▸ **EXERCISE AIM**: Exact transcript, pictures excluded: write out every record below.

▸ **SUPPLIED MATERIAL**:
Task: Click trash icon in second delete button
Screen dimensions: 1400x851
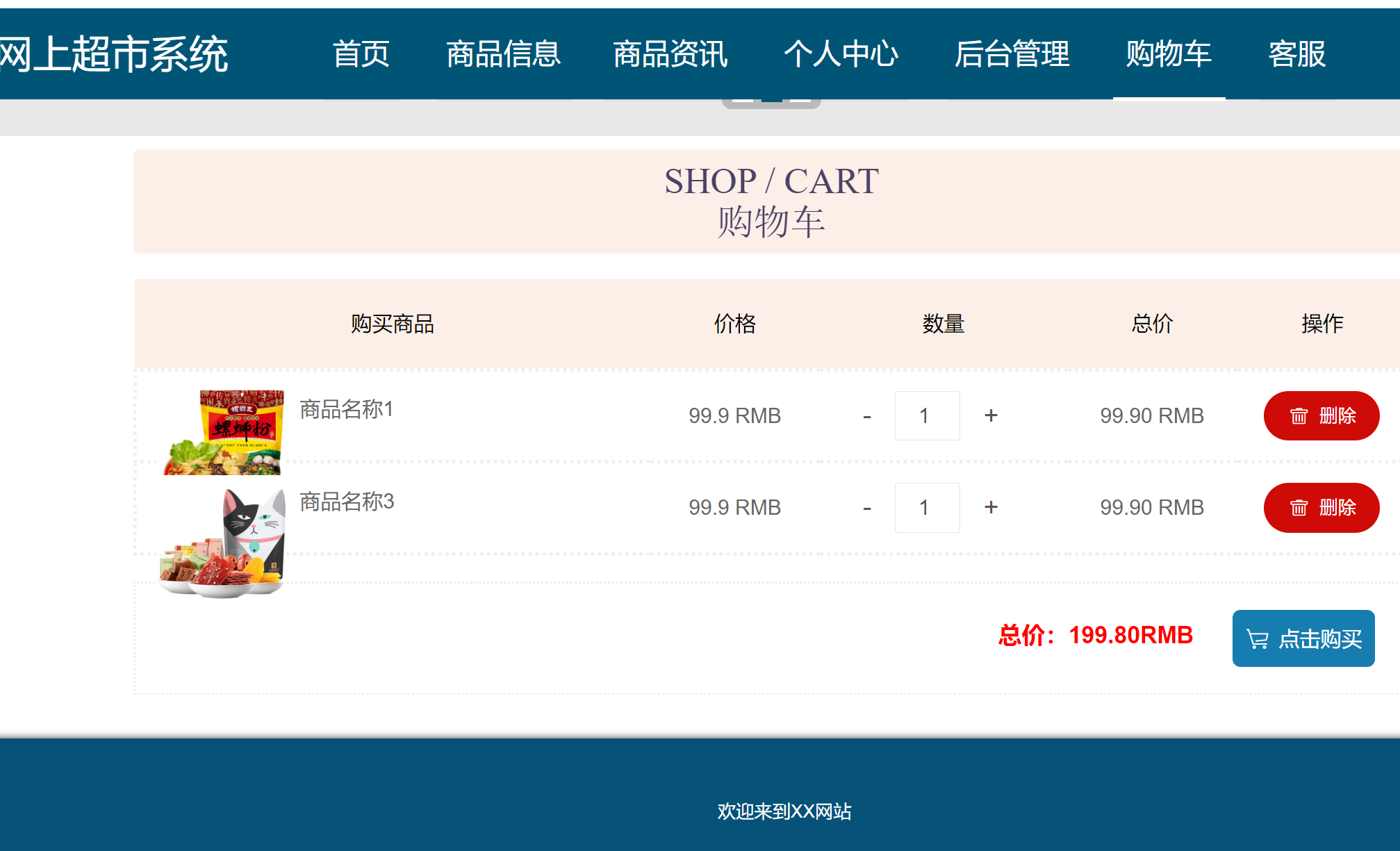Action: pyautogui.click(x=1299, y=508)
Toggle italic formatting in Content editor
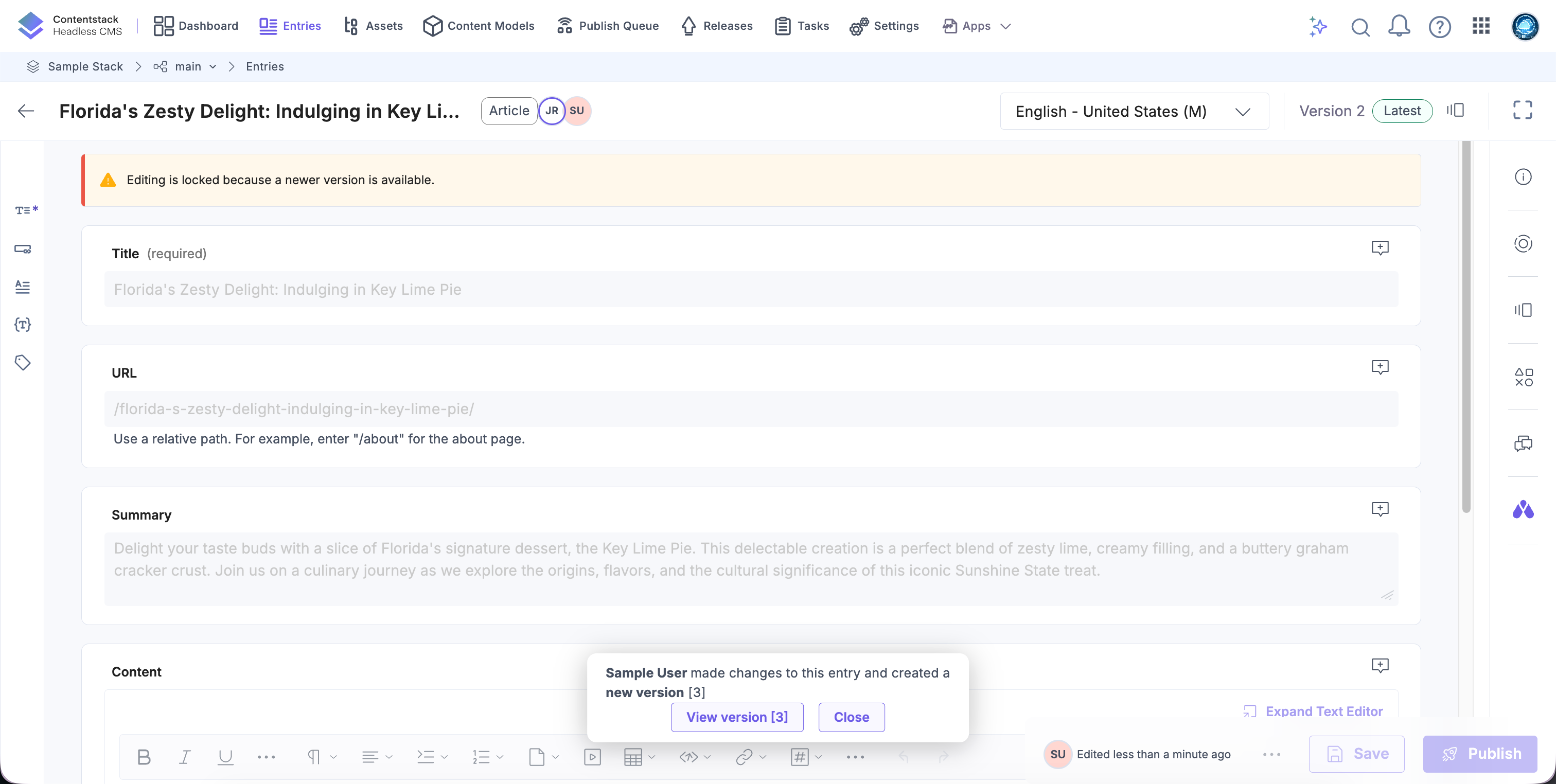The image size is (1556, 784). click(x=185, y=757)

▸ **SOLUTION FOR THIS TASK**:
Task: Click trash icon in second delete button
Screen dimensions: 1400x851
Action: pyautogui.click(x=1299, y=508)
Toggle italic formatting in Content editor
The image size is (1556, 784). click(x=185, y=757)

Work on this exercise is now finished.